Copyright’s a complex topic that comes up frequently on the boards.
In a nutshell.
Before 1978, if you wanted the government to recognize your copyright, you had to register your work with the copyright office (you still should do this if you expect to win a lawsuit). Now, though, you have recognized copyright the minute you put your work into fixed form (written or recorded).
Anything created now by an individual or group of individuals has a copyright lasts for 70 years past the creator’s death (the death of the last creator if more than one). If it’s a company who holds the copyright, protection lasts 95 years.
Before 1978, however, protection lasted only 28 years, after which you could renew for an additional term, which is now 67 years (for a total of 95). Before 1992, you had to actively renew. Now, it’s automatic for stuff still under copyright at the time that law went into effect.
Based on the timing of all these laws, the broad summary is this:
Everything created before 1923 is in the Public Domain. You may use it however you wish without permission from anyone (although you might wish to acknowledge the original creator to avoid accusations of plagiarism).
Anything registered for copyright between 1923 and 1964 is in the Public Domain unless the copyright was renewed, which it most likely was, so don’t get your hopes up.
Anything registered between 1964 and 1978 had its copyright automatically renewed for a total term of protection of 95 years.
Anything created 1978 or after is automatically copyrighted, whether registered or not for the terms I mentioned before: Death + 70 years for individuals, 95 years for others.

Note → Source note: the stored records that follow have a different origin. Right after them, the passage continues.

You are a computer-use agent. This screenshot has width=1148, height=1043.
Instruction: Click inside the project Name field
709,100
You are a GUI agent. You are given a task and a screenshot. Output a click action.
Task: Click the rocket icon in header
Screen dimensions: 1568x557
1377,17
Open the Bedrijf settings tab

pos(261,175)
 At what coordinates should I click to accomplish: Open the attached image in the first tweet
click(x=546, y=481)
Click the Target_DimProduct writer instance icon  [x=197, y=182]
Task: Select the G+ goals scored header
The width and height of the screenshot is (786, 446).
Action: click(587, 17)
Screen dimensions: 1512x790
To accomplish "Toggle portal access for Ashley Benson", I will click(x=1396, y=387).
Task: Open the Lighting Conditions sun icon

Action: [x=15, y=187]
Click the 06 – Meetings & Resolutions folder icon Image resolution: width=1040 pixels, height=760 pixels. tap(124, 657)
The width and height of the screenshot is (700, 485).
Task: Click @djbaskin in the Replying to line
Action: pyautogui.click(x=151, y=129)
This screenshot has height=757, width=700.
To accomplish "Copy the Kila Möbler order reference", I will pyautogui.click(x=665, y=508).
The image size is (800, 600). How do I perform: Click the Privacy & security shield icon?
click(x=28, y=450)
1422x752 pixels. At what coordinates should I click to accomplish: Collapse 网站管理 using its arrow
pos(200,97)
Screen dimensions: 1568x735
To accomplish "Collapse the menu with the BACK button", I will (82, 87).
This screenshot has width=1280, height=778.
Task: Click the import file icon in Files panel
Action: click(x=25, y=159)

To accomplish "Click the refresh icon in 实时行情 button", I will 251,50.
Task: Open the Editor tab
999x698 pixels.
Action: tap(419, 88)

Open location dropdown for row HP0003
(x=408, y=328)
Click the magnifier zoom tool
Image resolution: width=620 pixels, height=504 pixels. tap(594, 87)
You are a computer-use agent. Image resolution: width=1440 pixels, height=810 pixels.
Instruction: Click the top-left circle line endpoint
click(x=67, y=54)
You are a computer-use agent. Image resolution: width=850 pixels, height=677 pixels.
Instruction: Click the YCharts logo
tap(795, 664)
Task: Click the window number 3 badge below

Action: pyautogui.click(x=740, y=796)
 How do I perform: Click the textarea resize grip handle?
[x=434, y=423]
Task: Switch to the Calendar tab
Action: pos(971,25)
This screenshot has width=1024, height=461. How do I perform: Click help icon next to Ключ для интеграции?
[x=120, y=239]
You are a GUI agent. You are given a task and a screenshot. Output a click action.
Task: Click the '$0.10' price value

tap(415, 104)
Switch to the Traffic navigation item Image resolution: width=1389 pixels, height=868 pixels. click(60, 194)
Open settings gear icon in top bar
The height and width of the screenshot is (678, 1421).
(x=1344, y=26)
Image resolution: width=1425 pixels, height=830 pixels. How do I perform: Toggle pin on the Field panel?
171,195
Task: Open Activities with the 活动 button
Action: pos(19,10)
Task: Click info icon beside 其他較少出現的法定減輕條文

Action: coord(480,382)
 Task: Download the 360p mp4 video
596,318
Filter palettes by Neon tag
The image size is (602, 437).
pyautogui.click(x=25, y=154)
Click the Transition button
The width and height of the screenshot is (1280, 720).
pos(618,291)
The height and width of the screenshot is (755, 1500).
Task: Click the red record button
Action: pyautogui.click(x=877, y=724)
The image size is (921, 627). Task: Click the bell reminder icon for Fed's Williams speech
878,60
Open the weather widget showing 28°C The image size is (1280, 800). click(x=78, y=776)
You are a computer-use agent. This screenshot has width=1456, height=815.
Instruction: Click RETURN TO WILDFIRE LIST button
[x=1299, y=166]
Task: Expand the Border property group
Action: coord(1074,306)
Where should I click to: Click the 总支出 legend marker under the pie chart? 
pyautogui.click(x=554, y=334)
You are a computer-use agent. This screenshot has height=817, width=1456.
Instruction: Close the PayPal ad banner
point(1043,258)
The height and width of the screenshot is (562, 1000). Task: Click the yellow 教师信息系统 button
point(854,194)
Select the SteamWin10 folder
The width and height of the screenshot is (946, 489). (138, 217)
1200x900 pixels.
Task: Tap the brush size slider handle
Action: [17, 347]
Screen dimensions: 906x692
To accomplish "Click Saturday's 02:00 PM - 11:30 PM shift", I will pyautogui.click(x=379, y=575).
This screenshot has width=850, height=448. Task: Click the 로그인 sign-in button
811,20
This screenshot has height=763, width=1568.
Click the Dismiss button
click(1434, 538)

Copyright means you control how your creation is used and distributed. Taking an existing poem and setting it to music is called a “derivative work”, and you have the right to decide if your words are used in such a work. Same thing for taking an existing song and creating a new arrangement of it. Even if the person didn’t write the arrangement down, you still have a recognized right to control whether, and in what manner, your song is performed.